La línea que nos divide en dos hemisferios como país, corta asimismo en dos la esfera que llamamos Tierra. Es una perspectiva planetaria de grandes proporciones para un minúsculo punto del mapa como Ecuador, que representa tan solo el 0,05% de la superficie terrestre. Parte de su simbólica relevancia, esa misma línea —que le otorga identidad al territorio y le da, incluso, su nombre— es además una gran alegoría de su propia naturaleza limítrofe.
No es solo una línea imaginaria como lo suelen ser las líneas imaginarias en otros lugares; líneas que no vemos cruzar, que no sabemos en qué momento las cruzamos si no hay una gran pancarta que lo indique. En este “Ecuador”, en esta versión de “país ecuatorial”, la línea imaginaria parece decirnos algo en cada trayecto que tomamos dentro de su extraño reino magnético.
En primer lugar, no solo divide un territorio en hemisferios; se viven los extremos de esos hemisferios en una misma experiencia: el frío de los polos y el calor de los trópicos, por ejemplo; todo en un mismo lugar… a un lado y al otro de una frontera invisible. Y ello hace que aquella “línea imaginaria”, de cierto modo, se materialice.

Un país bipolar; país fronterizo —acá, donde, como rompecabezas, se ensamblan verdaderos opuestos— es un país de prodigios; y no puede sino ser motivo de fascinación para quien visite, pues no existe otro que se le parezca. Ningún país equinoccial presenta una cordillera tan elevada como la de los Andes.
Este fenómeno único de este punto preciso del globo permite un rango climático sin precedentes a medida que ascendemos las laderas desde 0 metros sobre el nivel del mar —en pleno palmeral de cocos de la zona tórrida— hasta casi 7000 metros, sobre la borrascosa cima del Chimborazo, el punto más lejano desde el centro de la Tierra. Pero es solo el comienzo. Nuestra “ecuatorialidad”, desde luego, es cultural, casi conceptual; una perspectiva de la vida que revela la ambivalencia y relatividad de su mosaico geográfico… y de aquella famosa línea imaginaria que la atraviesa.
Imaginaria realidad
Es, desde luego, nuestra naturaleza la que primero revela la magia de este pequeño país. Tomemos la Costa ecuatoriana. Ahí no dominan los Andes. No podemos hablar del extremo frío de las altas cumbres, pues todo es calorcito tropical a las orillas del continente… Y existe, aún así, una “ambivalencia”; una confluencia de realidades opuestas.
Muchos ecuatorianos ni lo notan, pero es muy evidente para quien llega con los ojos abiertos. Y no importa lo superficial que sea el recorrido por nuestra región costera, te encuentras con las dos caras de su moneda tropical: una seca, cafecina, olorosa a palo santo; y una verde y húmeda, arcoíris de vida silvestre, que la contrarresta.

» **TAREA ASIGNADA 1**
Enumera, sin repetir ninguna, las palabras o expresiones que el texto sobre la línea ecuatorial pone entre comillas.
» **TAREA ASIGNADA 2**
Continúa el texto sobre la línea ecuatorial a partir de su última oración.

» **DATOS PROPORCIONADOS**
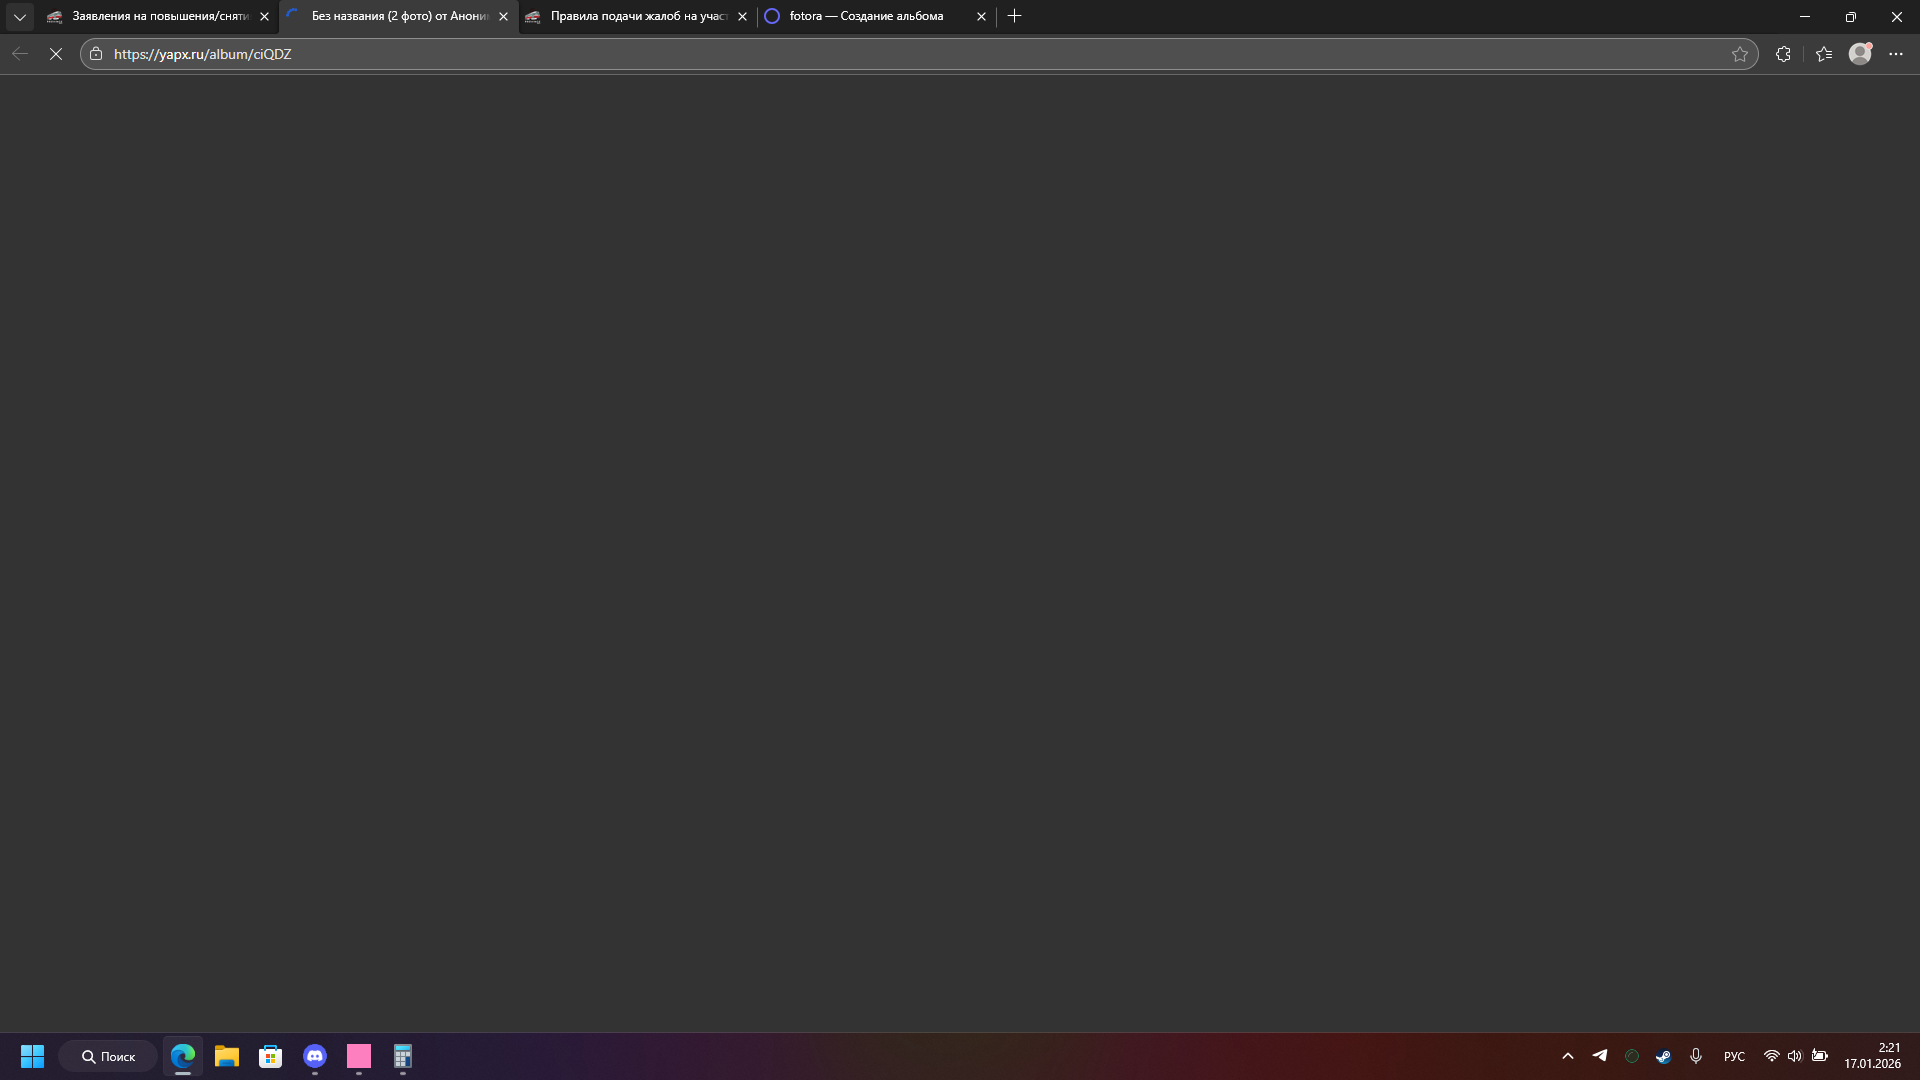This screenshot has height=1080, width=1920.
Task: Open File Explorer from taskbar
Action: (x=227, y=1056)
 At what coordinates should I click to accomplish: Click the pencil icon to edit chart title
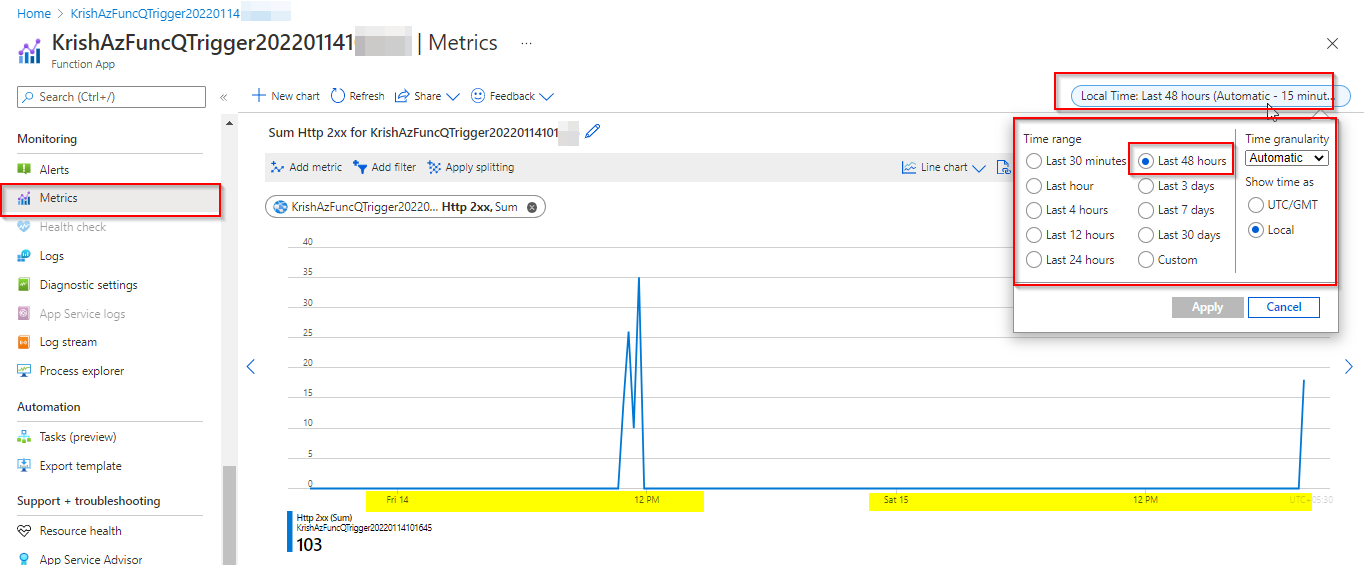pyautogui.click(x=592, y=131)
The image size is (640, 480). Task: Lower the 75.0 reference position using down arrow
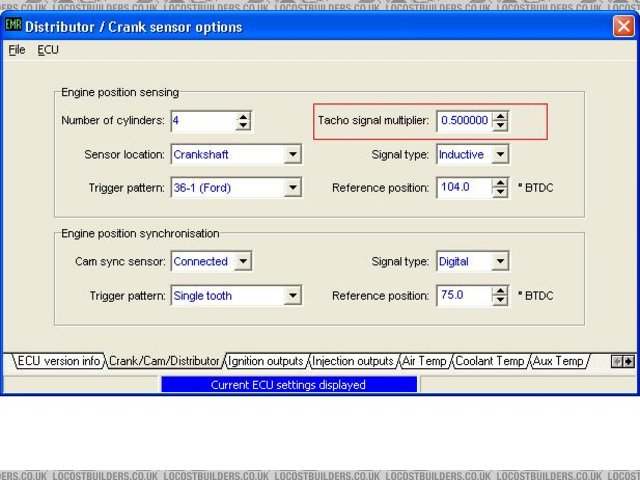pyautogui.click(x=500, y=301)
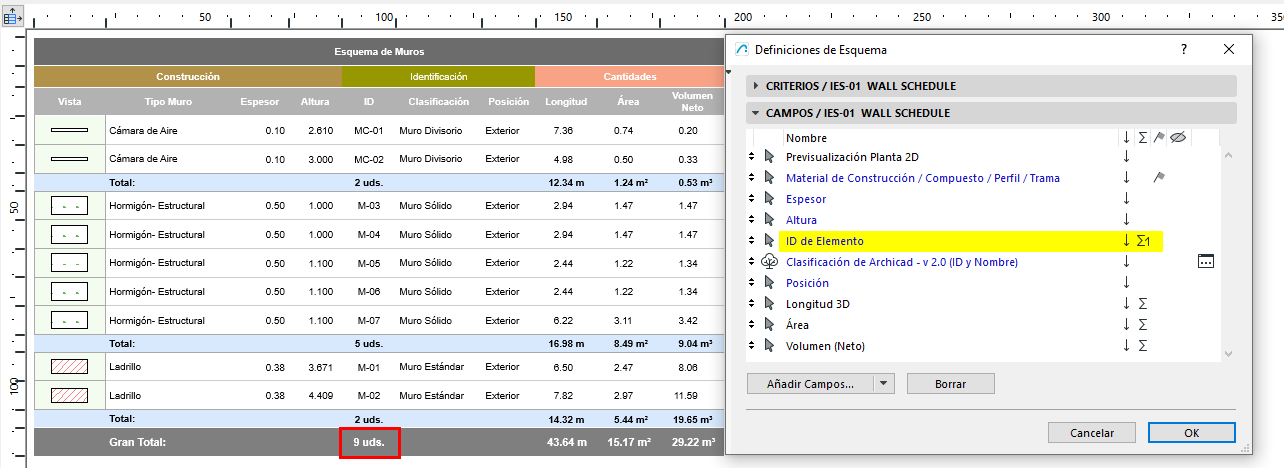Viewport: 1284px width, 468px height.
Task: Click the options icon on Clasificación de Archicad row
Action: click(1206, 262)
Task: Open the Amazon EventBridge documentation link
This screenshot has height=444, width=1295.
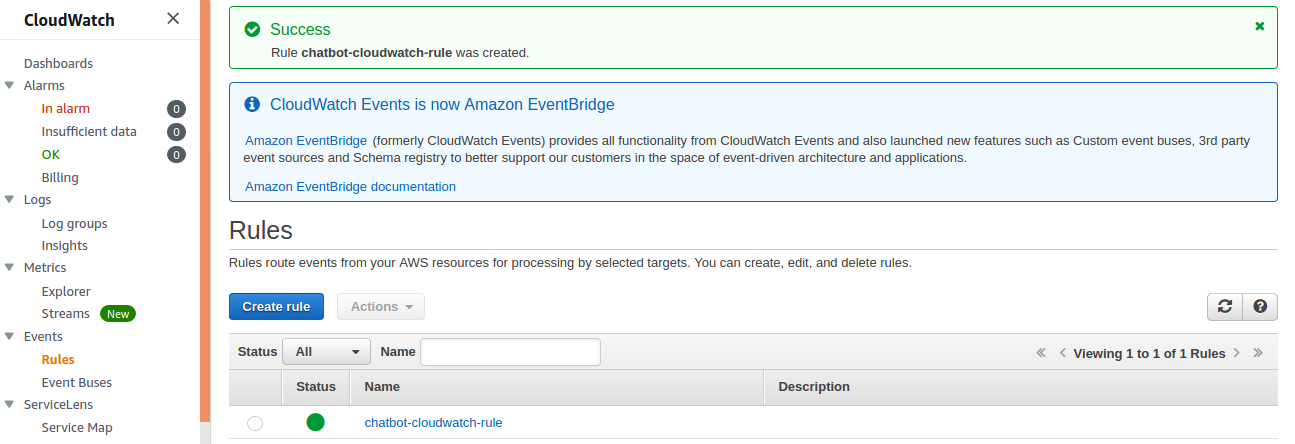Action: (350, 187)
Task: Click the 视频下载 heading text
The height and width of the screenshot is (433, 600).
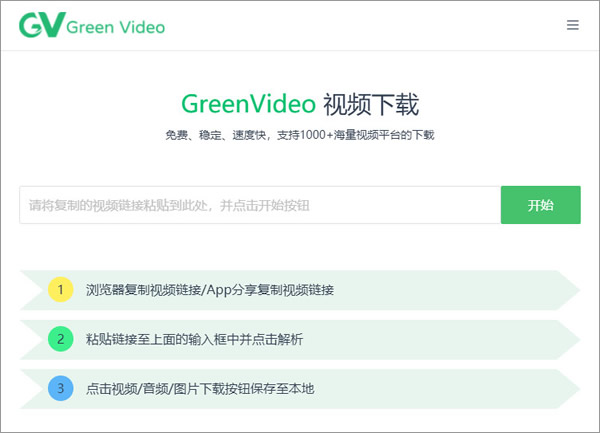Action: pos(372,104)
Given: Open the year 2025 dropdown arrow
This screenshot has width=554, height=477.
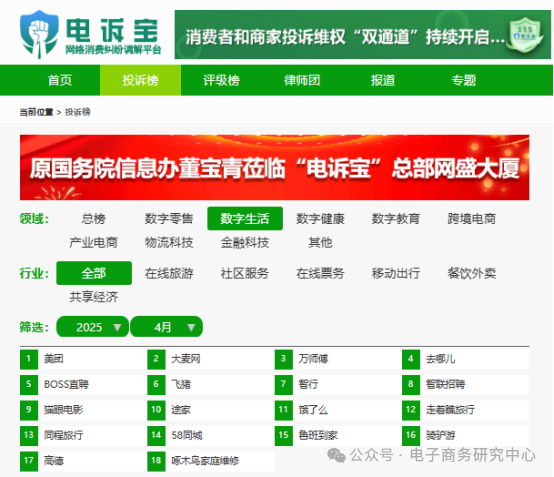Looking at the screenshot, I should tap(117, 328).
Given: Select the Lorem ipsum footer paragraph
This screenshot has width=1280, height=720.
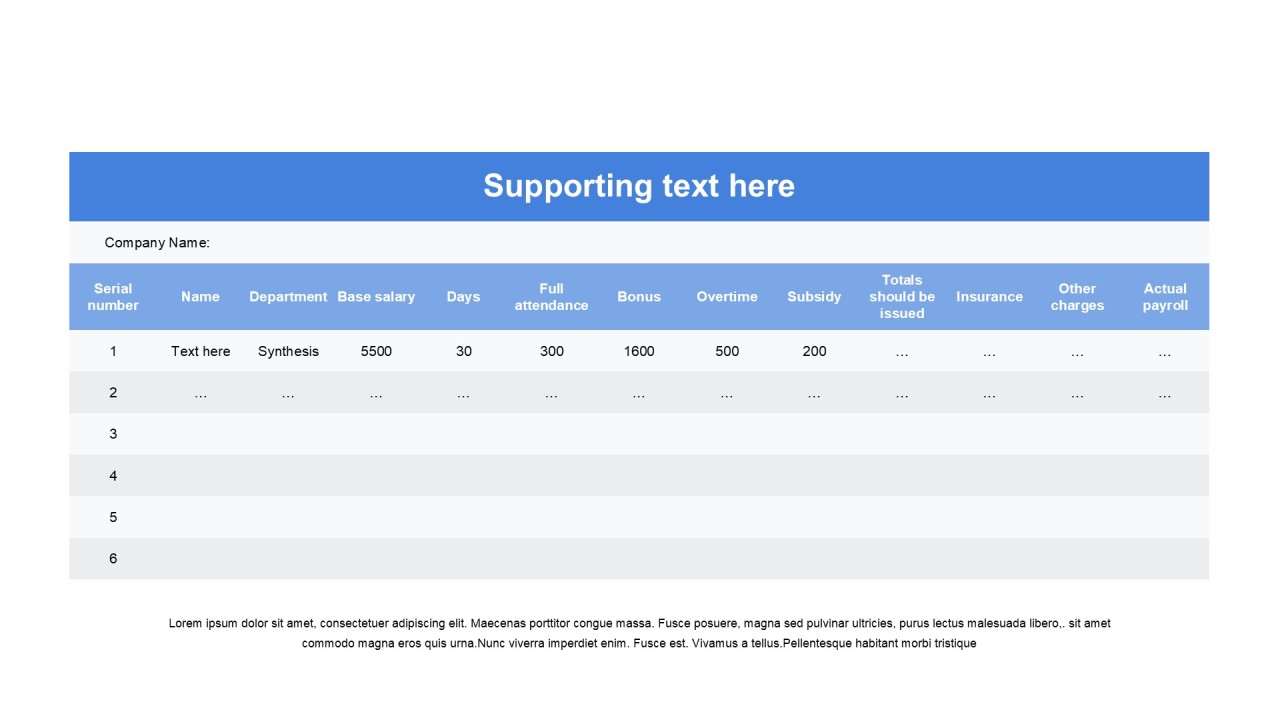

» **RESPUESTA ESPERADA 1**
“Ecuador”, “país ecuatorial”, “línea imaginaria”, “ecuatorialidad”, “ambivalencia”

» **RESPUESTA ESPERADA 2**
En términos ecológicos, las llamamos “biorregiones”. Al sur, está la biorregión de Tumbes. Al norte, la del Chocó. Ningún otro país cuenta con ambas. Solo Ecuador. Fueron creadas a raíz de otra confluencia de extremos que no ocurre en tierra, sino en nuestros mares equinocciales: el encuentro de corrientes tanto cálidas como frías bañando la costanera; algo, de nuevo, singular de nuestras costas ecuatorianas. Estas corrientes influencian el clima; secan la biorregión tumbesina (desde donde llega la corriente de Humboldt); llenan de precipitación y reverdecen la biorregión del Chocó al norte (gracias a la cálida corriente de Panamá).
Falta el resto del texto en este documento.